Grantee: David M Sabatini, Professor of Biology, Whitehead Institute of Biomedical Research, USA
Amount: DKK 2,666,588
Dozens of genes are known to be involved in human pigmentation. Many of these genes encode proteins with well-understood functions, such as in melanocyte development, melanin biosynthesis, and the biogenesis and trafficking of specialized melanin-containing organelles called melanosomes.
Yet, we do not know the molecular function of a class of pigmentation genes encoding putative transport proteins that localize to the melanosome. Identifying their substrates would represent a significant advance in our understanding of how melanin synthesis is regulated and how variants in these genes result in differences in human pigmentation.
Based on a method we developed to rapidly and specifically isolate melanosomes, termed MelanoIP, we can capture melanosomes in minute time-scales such that their labile metabolic contents are preserved for quantitative analysis.

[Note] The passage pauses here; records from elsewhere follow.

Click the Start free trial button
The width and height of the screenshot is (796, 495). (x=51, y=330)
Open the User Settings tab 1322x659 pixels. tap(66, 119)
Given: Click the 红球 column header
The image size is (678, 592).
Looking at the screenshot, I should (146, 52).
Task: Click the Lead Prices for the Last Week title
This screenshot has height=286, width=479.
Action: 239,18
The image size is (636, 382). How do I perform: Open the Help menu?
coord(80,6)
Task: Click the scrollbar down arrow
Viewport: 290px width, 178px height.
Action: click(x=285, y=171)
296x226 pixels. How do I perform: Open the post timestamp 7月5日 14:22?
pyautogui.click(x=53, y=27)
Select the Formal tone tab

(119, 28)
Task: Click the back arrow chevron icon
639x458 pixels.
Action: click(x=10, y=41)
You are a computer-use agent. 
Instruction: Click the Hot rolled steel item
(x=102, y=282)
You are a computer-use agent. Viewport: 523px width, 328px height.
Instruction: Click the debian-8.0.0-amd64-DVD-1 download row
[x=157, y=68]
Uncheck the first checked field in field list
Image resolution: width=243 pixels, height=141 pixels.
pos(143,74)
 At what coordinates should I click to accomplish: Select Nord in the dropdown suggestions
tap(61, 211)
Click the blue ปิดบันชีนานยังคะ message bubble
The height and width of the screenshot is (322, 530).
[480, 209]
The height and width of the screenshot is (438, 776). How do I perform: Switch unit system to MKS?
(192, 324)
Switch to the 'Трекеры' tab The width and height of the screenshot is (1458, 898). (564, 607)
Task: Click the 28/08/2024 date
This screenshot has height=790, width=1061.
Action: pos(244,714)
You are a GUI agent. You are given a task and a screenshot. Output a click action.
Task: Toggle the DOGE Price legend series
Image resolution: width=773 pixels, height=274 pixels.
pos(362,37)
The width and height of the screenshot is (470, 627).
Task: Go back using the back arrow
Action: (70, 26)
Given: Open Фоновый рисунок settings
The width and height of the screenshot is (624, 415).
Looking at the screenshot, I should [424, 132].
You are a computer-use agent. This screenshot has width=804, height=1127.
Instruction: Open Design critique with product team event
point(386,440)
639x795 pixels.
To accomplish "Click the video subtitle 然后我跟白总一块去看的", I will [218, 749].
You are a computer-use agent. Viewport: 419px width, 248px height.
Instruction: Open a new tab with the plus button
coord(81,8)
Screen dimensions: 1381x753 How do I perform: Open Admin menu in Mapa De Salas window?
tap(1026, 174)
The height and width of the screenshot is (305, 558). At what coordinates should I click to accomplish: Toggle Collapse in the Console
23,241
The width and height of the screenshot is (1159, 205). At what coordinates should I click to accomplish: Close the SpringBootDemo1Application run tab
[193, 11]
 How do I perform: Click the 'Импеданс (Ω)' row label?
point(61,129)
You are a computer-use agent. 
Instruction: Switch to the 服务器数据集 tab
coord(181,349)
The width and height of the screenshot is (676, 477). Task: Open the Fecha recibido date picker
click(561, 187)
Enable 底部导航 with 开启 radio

Using this technology, we have performed a comparative study of melanosomal metabolites from cells with several pigment genes disrupted, including the putative melanosomal transporter encoding genes Slc45a2, Oca2, and Mfsd12, which has revealed potential substrates. In this proposal, we will define the substrates of these transporters using MelanoIP, metabolite profiling, and organellar uptake screens.
We will also perform follow-up biochemical analysis of each transporter and its naturally occurring genetic variants. Our unique combination of rigorous approaches will inform our understanding of how melanosomal transporters regulate melanin synthesis, and uncover the molecular basis of how mutations in these melanosomaltransport genes lead to human pigment variation.
Knowledge gained from this study will inform the development of interventions for modulating pigmentation and treating pigmentation pathologies.